The drilling program also has a high likelihood of encountering tungsten mineralisation similar to that encountered at Kara.

May 28 (The Sydney Morning Herald) – The iron ore entrepreneur has confirmed a mid-tier resources company is in the works.


IT APPEARS Zinifex and Oxiana aren’t the only ones planning to form a global mid-tier miner based in Australia.

Amid whispers in Perth that iron ore entrepreneur Clive Palmer is planning to float a $2billion-plus company, he has confirmed he is working to form a new mid-tier resources play, which could be listed.

“We’re setting up another major international business at the moment,” he told Xchange. “We’re looking at iron ore, steel, oil and gas and base metals such as nickel and other things.”

Palmer added that he had recently visited the US and Papua New Guinea and was looking at major oil and gas projects throughout Asia.

He said he aimed for the new company to own between 10 and 12 projects to fill the void in the mid-tier mining sector brought on by the takeovers of WMC Resources and MIM. Each project could be as big as the 1 billion tonne magnetite parcels he has sold to the Chinese and Australasian Resources in the Pilbara.

May 28 (PR Newswire) – Gemco Minerals Inc. is pleased to announce that through its wholly owned subsidiary company, Firstline Recovery Systems Inc. (Firstline), it has entered into an Exclusive Supply Agreement with A. Teichert and Son Inc., a California corporation doing business as Teichert Aggregates
(Teichert). This contract pertains to the exclusive distribution rights of the minerals known as Ilmenite and Magnetite. These rights allow Firstline to distribute and sell this product as a blast medium in the industrial
abrasive industry in both Western U.S. and Canada. Firstline has been working with Teichert for over a year to finalize this Agreement and is now satisfied with its terms.
Teichert produces Ilmenite and Magnetite as a by-product from its aggregate mining operations. Mr. Ron Stickel, Manager of Business Development and Geologic Services with Teichert, states there is currently
an estimated 25,000 tons of the minerals stored on-site at the plant in Sacramento, California.

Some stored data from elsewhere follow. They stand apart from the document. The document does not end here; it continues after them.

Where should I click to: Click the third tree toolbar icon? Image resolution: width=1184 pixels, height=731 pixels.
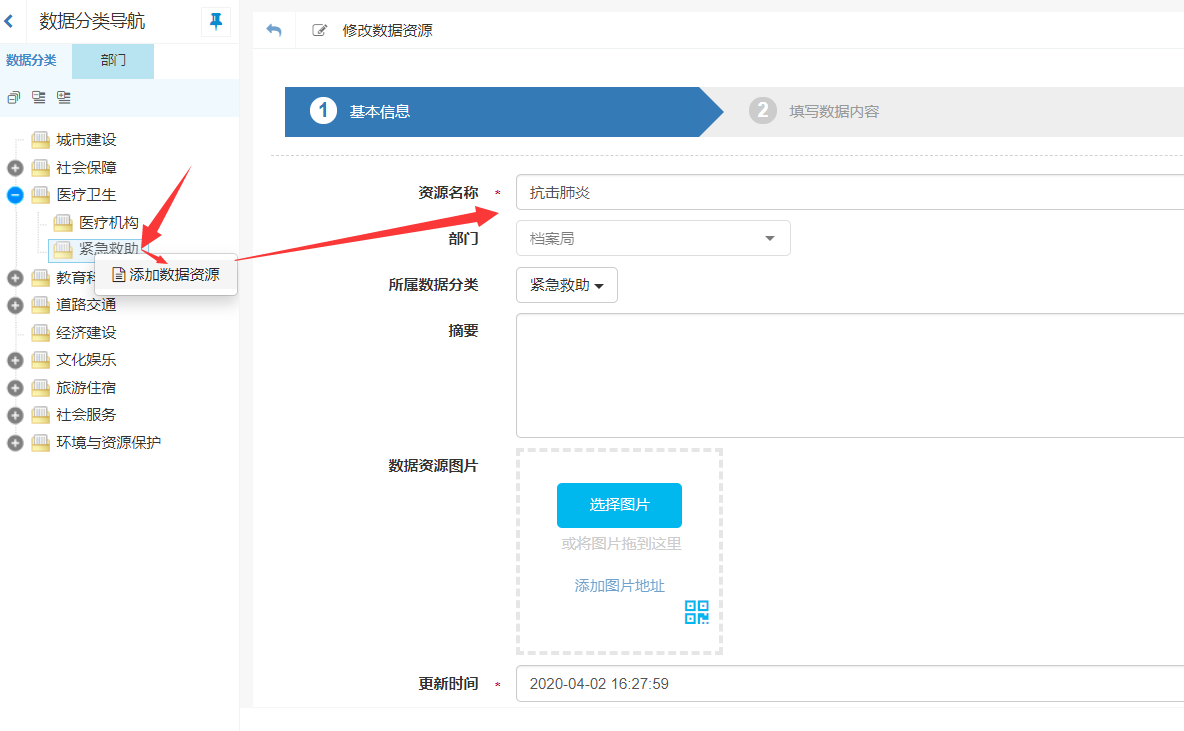tap(64, 97)
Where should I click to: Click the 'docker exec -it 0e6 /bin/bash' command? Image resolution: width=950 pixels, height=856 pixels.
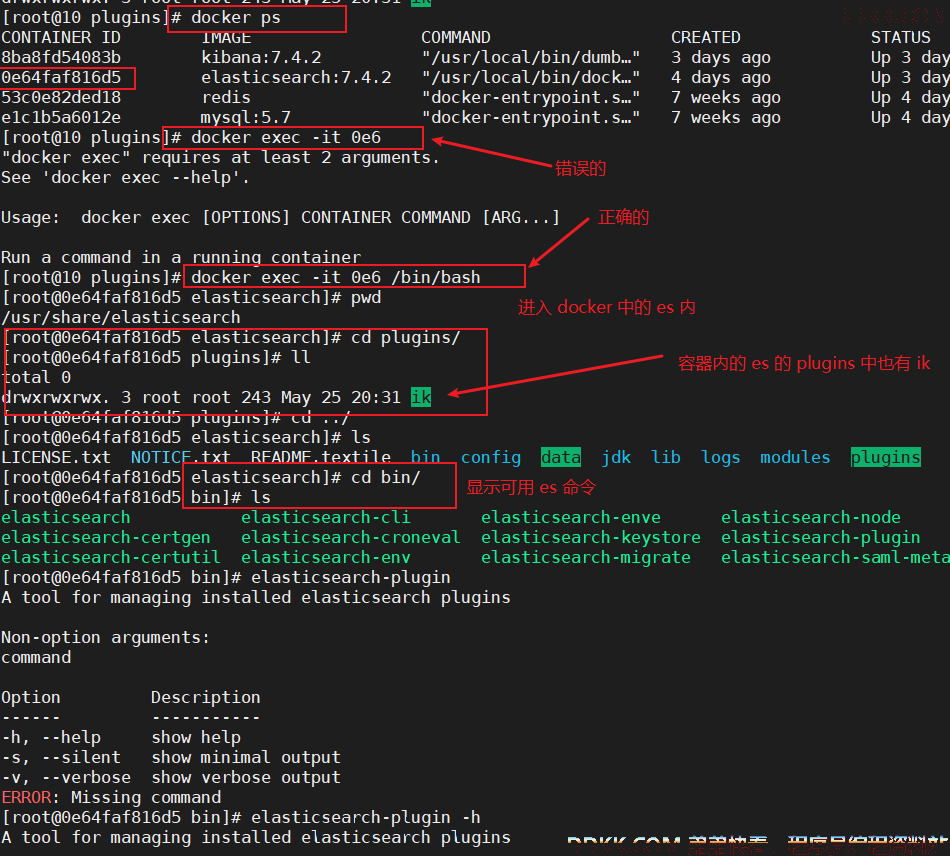pyautogui.click(x=336, y=277)
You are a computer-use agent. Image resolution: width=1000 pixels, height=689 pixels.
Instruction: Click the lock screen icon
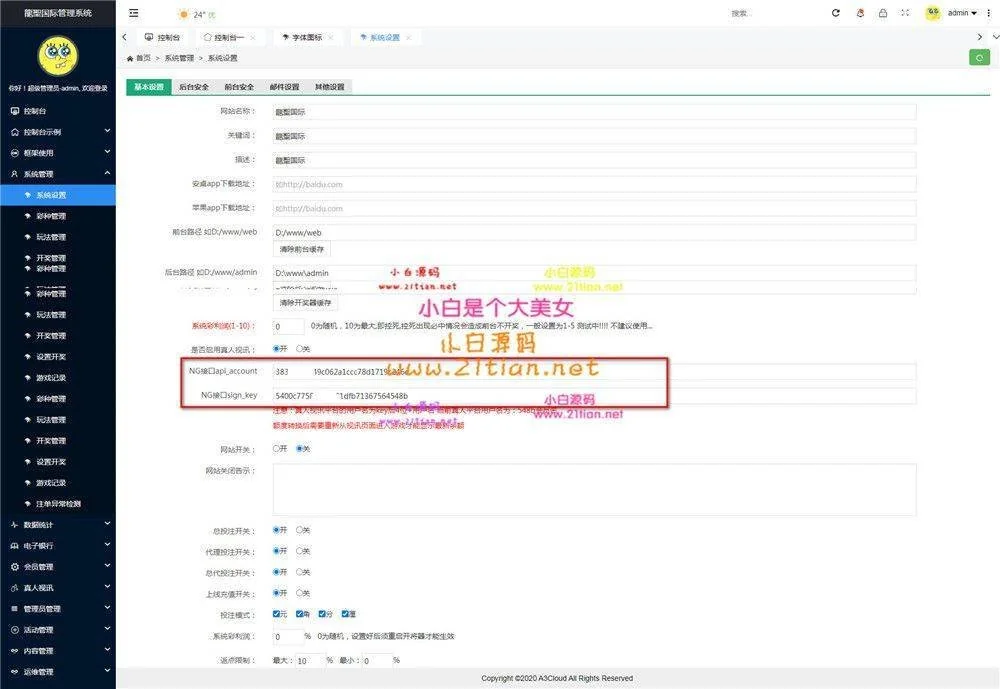point(882,13)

The effective commencement date of production is dependent on Firstline first obtaining California Air Regulation Board (CARB) standard approval for the use of these products as a blast medium and then establishing a drying, screening and bagging plant at a nearby location. In conjunction with Teichert, Firstline has initiated the CARB test and Firstline management is negotiating with a U.S. company for a site on which to locate the screening, drying and bagging facility.

The Term of this Agreement is for a period of 5 years with an option for an additional 5 years, with mutual agreement of both parties. As part of the Agreement, Firstline has agreed to minimum tonnage conditions per contract year in order to maintain fixed pricing terms.